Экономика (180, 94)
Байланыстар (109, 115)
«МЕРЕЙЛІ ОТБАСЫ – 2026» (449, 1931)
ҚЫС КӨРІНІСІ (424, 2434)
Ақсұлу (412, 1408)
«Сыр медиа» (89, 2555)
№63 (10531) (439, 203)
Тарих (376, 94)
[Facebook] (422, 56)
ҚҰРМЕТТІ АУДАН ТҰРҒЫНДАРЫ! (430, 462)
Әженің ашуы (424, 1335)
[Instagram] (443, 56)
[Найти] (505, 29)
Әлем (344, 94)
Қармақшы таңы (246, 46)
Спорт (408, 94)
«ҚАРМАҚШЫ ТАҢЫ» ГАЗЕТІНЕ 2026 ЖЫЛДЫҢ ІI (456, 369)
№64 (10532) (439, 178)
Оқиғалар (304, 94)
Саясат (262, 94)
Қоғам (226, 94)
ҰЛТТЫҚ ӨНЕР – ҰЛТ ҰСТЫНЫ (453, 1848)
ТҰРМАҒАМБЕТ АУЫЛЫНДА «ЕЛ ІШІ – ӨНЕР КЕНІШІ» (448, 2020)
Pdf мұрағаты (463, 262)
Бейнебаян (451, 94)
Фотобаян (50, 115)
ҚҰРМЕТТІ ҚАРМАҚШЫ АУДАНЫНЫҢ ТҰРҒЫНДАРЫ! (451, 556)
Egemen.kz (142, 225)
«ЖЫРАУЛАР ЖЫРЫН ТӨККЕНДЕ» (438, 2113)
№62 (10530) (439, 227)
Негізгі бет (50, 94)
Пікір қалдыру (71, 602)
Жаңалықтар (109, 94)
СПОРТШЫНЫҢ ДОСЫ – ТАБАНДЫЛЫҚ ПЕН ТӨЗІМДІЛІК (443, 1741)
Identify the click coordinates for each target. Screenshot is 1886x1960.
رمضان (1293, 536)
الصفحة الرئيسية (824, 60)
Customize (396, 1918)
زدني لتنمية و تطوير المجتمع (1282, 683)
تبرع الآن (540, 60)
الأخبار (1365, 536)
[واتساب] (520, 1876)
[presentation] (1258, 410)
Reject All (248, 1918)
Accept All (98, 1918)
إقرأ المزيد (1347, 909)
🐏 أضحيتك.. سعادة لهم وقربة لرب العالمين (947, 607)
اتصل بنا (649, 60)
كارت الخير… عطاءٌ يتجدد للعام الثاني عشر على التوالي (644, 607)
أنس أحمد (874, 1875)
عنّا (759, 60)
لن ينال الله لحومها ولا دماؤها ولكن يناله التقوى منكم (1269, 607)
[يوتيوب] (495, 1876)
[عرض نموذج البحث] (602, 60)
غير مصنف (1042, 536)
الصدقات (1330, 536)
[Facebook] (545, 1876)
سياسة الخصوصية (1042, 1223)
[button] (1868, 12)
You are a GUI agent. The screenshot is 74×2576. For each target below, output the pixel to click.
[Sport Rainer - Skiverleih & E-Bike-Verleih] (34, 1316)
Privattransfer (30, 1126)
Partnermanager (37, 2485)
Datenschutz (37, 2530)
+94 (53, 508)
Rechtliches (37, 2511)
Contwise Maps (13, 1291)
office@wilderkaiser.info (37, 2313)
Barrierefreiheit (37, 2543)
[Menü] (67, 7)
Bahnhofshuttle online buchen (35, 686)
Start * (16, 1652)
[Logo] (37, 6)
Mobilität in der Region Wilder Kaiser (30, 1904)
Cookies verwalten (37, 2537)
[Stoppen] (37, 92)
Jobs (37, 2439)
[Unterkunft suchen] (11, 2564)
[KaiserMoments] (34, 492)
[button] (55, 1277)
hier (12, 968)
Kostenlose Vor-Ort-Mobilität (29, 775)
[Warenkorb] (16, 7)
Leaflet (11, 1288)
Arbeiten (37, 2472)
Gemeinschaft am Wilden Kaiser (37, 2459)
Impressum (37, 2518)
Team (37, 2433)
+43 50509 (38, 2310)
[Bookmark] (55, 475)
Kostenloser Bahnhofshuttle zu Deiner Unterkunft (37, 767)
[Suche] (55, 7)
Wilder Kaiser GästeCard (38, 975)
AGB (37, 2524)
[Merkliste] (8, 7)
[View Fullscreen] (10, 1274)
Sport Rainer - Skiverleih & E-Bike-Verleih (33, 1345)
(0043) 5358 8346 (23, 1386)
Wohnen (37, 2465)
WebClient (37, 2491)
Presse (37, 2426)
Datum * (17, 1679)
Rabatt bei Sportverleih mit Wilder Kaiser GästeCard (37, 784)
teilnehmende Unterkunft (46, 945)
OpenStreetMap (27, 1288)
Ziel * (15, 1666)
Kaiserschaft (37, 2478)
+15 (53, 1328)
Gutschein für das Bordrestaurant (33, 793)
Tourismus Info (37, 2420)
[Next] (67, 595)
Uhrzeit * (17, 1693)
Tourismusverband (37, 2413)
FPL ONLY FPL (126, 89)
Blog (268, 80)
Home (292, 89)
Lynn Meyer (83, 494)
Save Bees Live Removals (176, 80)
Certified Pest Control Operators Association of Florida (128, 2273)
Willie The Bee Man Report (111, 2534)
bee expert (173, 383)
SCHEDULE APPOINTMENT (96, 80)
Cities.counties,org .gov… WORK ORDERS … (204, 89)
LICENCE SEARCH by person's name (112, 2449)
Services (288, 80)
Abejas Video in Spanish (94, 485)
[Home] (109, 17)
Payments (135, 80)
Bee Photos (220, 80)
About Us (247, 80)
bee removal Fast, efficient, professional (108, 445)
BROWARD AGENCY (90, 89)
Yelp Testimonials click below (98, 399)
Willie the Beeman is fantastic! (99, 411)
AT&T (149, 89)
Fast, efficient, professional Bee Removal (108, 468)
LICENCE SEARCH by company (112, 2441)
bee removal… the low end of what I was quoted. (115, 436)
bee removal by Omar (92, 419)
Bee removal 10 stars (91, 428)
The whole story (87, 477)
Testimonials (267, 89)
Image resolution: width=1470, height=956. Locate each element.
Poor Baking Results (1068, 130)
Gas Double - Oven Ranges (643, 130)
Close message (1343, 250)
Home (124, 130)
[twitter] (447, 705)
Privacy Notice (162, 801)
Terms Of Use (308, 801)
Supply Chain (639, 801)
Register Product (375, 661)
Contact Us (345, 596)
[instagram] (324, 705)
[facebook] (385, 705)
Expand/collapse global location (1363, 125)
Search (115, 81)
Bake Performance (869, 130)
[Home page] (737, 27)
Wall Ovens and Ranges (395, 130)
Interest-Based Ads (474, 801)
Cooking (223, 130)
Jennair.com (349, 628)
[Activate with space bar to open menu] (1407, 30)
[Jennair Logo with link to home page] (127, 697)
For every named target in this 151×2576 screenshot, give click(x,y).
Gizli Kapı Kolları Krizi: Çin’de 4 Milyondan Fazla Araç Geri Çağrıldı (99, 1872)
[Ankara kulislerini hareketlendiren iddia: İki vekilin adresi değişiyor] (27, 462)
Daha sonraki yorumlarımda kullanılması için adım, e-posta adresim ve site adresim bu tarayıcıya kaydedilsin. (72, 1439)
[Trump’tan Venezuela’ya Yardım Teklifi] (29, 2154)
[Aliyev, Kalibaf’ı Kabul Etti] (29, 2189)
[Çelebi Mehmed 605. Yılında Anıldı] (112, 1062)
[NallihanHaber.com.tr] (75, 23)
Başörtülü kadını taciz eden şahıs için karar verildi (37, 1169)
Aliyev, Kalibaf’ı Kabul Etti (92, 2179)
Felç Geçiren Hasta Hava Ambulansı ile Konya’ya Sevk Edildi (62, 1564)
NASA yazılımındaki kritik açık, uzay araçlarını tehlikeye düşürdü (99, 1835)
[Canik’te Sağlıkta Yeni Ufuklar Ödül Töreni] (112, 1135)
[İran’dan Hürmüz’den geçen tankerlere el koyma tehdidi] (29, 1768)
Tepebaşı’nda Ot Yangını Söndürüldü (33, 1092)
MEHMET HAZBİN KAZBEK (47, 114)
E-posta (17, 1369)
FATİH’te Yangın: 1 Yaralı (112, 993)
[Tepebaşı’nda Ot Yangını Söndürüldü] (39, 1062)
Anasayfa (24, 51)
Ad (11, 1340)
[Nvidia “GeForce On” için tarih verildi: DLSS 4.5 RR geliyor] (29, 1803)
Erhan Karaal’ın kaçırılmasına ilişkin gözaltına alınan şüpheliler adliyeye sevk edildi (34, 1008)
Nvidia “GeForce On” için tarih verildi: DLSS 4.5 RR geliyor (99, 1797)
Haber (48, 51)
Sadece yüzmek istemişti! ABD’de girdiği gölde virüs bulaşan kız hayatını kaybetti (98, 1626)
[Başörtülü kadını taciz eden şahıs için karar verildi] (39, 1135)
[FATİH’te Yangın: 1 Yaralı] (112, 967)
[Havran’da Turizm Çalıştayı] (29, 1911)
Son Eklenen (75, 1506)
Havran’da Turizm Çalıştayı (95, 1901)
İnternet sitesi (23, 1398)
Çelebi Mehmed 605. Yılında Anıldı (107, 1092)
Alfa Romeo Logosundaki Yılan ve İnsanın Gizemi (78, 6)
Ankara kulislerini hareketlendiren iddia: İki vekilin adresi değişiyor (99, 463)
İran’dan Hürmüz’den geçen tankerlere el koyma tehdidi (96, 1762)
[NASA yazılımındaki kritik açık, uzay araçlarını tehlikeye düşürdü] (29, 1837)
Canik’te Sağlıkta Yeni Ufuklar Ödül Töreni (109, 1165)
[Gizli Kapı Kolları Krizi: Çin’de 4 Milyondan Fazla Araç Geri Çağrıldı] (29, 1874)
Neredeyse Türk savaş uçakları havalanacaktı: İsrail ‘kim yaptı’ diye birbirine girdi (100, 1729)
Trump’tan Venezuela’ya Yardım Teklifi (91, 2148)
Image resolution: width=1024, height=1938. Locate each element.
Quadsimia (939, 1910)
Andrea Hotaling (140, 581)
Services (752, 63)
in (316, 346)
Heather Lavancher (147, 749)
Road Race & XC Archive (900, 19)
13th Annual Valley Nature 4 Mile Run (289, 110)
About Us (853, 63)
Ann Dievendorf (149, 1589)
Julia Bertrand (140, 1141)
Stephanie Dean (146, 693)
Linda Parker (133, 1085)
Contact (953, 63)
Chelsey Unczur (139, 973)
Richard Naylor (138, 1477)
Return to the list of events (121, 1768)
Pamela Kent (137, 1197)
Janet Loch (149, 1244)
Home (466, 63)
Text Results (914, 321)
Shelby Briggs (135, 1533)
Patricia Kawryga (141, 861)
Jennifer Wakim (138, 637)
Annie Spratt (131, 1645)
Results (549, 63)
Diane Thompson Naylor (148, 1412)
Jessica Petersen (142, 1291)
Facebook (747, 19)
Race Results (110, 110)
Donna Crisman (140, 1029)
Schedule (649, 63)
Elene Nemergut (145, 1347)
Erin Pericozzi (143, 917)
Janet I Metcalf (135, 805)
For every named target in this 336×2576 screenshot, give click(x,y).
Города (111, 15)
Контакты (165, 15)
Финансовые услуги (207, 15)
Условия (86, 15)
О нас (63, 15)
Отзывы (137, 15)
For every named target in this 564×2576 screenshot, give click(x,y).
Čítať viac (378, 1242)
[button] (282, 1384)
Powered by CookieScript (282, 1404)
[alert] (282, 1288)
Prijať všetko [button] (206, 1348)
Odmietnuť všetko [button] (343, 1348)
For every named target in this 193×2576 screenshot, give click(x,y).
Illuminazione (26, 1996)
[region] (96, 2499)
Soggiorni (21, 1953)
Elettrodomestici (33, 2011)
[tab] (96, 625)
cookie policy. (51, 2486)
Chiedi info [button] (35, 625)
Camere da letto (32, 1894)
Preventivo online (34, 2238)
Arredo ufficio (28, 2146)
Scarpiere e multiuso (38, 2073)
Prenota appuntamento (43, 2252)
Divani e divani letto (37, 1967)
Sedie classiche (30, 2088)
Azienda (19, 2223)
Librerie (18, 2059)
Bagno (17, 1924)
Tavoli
- - -
* **WHAT THIS TASK INVOLVES**:
Pull out every line above that holds the word "Kapı".

* **RESULT OF THE TASK**:
Gizli Kapı Kolları Krizi: Çin’de 4 Milyondan Fazla Araç Geri Çağrıldı (99, 1872)
[Gizli Kapı Kolları Krizi: Çin’de 4 Milyondan Fazla Araç Geri Çağrıldı] (29, 1874)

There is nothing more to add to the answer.